= PROBLEM TO SOLVE =
Find the line containing "Task: Click line number 730 in the margin" in the entries below. Reproduce that line and each one after it to the end, exactly, with no other lines.
DATA SHOWN Start Marker
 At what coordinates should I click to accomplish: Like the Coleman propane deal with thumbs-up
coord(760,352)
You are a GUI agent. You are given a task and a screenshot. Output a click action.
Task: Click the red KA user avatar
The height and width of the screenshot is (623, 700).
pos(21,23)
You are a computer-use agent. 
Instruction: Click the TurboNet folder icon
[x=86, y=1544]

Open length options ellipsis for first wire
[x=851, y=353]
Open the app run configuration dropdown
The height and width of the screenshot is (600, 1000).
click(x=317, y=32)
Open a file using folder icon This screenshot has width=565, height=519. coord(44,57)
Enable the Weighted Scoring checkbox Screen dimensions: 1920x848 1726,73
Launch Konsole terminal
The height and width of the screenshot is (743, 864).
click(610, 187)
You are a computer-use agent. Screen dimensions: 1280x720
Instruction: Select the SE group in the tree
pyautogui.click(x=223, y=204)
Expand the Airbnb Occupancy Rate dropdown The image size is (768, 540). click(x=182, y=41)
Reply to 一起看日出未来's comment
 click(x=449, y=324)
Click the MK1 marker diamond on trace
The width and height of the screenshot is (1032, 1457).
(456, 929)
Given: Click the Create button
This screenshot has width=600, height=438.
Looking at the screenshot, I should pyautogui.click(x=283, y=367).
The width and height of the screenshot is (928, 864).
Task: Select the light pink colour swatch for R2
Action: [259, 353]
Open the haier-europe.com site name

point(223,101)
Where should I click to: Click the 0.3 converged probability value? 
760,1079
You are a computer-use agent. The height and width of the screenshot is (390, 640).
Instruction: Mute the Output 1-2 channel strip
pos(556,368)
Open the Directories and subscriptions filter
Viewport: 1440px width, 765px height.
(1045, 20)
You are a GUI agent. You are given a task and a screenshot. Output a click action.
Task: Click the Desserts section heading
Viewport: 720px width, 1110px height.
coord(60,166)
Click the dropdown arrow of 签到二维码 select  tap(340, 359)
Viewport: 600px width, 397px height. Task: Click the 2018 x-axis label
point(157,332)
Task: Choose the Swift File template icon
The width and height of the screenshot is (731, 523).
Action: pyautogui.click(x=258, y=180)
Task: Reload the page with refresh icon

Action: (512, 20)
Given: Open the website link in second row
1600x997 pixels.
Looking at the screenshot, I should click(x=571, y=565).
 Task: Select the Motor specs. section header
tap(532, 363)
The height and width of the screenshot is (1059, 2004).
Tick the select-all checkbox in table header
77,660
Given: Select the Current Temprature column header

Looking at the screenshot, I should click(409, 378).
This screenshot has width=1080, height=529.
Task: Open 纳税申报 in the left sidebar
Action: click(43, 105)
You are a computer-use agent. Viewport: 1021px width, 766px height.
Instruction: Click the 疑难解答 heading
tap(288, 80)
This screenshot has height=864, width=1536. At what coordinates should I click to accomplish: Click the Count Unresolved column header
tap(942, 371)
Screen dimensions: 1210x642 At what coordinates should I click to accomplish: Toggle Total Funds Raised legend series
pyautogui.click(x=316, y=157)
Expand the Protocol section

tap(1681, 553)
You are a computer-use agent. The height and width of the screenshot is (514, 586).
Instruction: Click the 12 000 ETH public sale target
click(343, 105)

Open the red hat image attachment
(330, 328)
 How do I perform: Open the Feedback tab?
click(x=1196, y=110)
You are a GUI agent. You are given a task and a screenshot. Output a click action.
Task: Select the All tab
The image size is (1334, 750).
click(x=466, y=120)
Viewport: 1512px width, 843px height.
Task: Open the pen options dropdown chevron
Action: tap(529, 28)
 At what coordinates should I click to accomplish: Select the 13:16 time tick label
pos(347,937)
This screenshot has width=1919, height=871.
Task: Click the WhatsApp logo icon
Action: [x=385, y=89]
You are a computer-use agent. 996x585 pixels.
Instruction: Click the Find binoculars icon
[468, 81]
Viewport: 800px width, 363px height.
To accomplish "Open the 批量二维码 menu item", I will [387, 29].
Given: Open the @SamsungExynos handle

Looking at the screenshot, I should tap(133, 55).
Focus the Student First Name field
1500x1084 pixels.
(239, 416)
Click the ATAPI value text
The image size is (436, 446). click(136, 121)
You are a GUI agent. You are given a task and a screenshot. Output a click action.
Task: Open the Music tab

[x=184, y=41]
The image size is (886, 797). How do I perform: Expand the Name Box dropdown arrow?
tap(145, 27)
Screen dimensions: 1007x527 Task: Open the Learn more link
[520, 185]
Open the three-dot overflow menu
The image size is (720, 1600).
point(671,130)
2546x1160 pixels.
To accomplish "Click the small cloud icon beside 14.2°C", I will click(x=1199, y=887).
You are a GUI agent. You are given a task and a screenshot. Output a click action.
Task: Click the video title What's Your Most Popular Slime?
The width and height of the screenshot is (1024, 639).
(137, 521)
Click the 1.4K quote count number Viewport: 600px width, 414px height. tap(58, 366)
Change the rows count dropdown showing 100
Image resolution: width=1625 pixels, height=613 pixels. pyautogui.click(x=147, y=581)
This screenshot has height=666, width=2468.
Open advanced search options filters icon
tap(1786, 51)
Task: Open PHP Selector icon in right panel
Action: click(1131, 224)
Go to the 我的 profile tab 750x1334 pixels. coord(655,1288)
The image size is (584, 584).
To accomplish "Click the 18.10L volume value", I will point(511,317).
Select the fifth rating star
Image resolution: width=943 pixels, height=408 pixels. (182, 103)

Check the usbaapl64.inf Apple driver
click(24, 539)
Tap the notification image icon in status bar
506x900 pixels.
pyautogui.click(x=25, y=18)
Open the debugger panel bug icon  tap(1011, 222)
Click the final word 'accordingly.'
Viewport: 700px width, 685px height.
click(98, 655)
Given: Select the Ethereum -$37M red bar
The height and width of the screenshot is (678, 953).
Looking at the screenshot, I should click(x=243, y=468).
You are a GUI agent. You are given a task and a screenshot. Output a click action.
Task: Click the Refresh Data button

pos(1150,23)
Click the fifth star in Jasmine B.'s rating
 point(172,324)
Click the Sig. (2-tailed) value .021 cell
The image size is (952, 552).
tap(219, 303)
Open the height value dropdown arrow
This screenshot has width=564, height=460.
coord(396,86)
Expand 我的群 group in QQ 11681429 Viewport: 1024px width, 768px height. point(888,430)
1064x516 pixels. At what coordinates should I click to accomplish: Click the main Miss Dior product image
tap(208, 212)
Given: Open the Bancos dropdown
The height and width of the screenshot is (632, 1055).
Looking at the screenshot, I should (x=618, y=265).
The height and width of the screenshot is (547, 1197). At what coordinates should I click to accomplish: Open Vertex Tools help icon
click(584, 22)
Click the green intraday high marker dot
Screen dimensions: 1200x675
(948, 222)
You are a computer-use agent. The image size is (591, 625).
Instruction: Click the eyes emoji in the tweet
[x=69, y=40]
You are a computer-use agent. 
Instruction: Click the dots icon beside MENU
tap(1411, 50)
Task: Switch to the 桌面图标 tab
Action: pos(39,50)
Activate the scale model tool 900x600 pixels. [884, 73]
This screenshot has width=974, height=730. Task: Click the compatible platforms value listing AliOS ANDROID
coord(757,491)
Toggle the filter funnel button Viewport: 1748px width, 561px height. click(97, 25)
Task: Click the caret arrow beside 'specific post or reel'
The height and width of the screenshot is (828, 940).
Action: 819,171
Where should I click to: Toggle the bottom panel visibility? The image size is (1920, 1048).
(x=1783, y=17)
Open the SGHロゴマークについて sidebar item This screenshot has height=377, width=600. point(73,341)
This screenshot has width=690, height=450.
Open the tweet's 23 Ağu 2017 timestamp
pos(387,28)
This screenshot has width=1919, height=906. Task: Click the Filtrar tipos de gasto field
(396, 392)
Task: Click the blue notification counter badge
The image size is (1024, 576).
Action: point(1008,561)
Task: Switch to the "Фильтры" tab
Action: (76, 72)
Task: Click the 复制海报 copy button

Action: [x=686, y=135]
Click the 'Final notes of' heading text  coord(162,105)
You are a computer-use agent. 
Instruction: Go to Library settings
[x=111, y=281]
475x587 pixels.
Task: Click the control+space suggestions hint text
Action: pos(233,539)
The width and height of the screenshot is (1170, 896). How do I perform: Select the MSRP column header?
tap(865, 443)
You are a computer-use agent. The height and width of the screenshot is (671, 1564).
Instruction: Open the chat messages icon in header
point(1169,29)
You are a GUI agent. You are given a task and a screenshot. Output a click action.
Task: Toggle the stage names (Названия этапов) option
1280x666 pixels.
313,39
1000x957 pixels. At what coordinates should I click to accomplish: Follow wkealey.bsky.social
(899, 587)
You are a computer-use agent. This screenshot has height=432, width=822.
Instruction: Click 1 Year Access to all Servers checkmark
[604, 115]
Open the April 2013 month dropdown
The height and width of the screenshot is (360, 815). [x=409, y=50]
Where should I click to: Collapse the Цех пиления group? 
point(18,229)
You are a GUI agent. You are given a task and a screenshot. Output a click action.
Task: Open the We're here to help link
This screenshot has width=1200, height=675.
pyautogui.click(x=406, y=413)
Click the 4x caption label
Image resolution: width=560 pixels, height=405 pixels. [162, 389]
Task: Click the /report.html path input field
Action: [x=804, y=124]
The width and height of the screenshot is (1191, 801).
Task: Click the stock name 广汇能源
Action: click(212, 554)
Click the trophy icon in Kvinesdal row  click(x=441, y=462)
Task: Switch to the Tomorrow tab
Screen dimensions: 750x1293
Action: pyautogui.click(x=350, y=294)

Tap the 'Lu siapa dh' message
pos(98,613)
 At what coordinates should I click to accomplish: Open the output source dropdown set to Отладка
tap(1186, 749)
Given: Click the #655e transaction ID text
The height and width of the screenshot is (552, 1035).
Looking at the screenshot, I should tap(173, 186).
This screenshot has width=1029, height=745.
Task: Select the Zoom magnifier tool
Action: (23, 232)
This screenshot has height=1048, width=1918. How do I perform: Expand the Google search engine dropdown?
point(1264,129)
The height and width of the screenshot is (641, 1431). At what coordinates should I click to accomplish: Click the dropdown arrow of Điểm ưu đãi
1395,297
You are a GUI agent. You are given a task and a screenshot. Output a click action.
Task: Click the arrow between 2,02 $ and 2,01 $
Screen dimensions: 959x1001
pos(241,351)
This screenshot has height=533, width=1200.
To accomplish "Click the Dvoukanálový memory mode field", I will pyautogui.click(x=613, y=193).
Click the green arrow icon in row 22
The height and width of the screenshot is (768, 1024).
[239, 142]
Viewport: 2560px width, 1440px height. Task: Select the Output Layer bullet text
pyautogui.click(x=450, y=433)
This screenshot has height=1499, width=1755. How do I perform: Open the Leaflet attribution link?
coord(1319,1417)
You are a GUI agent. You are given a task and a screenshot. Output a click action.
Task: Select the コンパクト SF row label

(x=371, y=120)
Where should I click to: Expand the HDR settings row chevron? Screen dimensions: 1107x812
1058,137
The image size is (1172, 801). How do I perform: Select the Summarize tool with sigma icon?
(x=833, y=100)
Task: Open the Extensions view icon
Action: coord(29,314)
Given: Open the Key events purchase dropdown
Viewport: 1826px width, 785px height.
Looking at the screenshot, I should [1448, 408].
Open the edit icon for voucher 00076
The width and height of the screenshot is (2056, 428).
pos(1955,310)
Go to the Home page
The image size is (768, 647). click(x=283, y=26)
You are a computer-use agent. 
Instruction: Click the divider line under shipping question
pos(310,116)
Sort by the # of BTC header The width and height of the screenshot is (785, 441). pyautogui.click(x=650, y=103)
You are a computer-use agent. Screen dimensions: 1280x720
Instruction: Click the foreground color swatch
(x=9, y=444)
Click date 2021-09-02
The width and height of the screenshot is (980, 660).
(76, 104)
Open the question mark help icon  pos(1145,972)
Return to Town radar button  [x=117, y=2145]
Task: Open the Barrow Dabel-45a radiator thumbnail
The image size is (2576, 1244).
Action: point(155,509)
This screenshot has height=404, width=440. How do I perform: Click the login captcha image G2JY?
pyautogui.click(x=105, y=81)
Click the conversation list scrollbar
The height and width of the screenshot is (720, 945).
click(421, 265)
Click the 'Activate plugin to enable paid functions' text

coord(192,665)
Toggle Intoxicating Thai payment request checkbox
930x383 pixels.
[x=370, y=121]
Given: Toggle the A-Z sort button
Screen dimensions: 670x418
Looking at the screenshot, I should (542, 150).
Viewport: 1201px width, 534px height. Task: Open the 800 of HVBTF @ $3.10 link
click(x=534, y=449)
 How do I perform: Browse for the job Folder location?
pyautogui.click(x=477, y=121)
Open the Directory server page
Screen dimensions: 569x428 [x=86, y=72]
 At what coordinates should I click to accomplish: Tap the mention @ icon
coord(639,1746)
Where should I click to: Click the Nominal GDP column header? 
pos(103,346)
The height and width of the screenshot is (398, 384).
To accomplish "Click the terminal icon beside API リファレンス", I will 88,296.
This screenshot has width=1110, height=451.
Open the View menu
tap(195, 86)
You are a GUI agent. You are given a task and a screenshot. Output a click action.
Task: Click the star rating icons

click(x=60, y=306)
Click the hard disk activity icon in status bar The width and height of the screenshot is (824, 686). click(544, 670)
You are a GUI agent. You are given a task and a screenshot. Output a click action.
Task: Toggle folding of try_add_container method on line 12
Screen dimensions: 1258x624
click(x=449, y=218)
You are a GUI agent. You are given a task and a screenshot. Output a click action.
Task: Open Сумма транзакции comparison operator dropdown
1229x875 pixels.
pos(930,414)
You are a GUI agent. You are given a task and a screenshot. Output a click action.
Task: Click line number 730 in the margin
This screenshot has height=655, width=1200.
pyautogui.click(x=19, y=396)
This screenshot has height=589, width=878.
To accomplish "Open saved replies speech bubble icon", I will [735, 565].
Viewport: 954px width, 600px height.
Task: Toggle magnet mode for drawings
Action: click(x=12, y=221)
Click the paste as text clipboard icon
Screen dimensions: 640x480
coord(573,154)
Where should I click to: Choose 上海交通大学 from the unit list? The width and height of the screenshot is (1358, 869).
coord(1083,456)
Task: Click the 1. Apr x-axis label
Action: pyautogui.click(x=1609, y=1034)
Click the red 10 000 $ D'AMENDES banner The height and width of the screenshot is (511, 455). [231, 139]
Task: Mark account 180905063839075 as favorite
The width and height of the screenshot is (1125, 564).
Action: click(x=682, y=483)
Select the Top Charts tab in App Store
DATA SHOWN End Marker
= ANSWER SPACE =
Task: Click line number 730 in the margin
This screenshot has height=655, width=1200.
pyautogui.click(x=19, y=396)
This screenshot has height=589, width=878.
To accomplish "Open saved replies speech bubble icon", I will [735, 565].
Viewport: 954px width, 600px height.
Task: Toggle magnet mode for drawings
Action: click(x=12, y=221)
Click the paste as text clipboard icon
Screen dimensions: 640x480
coord(573,154)
Where should I click to: Choose 上海交通大学 from the unit list? The width and height of the screenshot is (1358, 869).
coord(1083,456)
Task: Click the 1. Apr x-axis label
Action: pyautogui.click(x=1609, y=1034)
Click the red 10 000 $ D'AMENDES banner The height and width of the screenshot is (511, 455). [231, 139]
Task: Mark account 180905063839075 as favorite
The width and height of the screenshot is (1125, 564).
Action: click(x=682, y=483)
Select the Top Charts tab in App Store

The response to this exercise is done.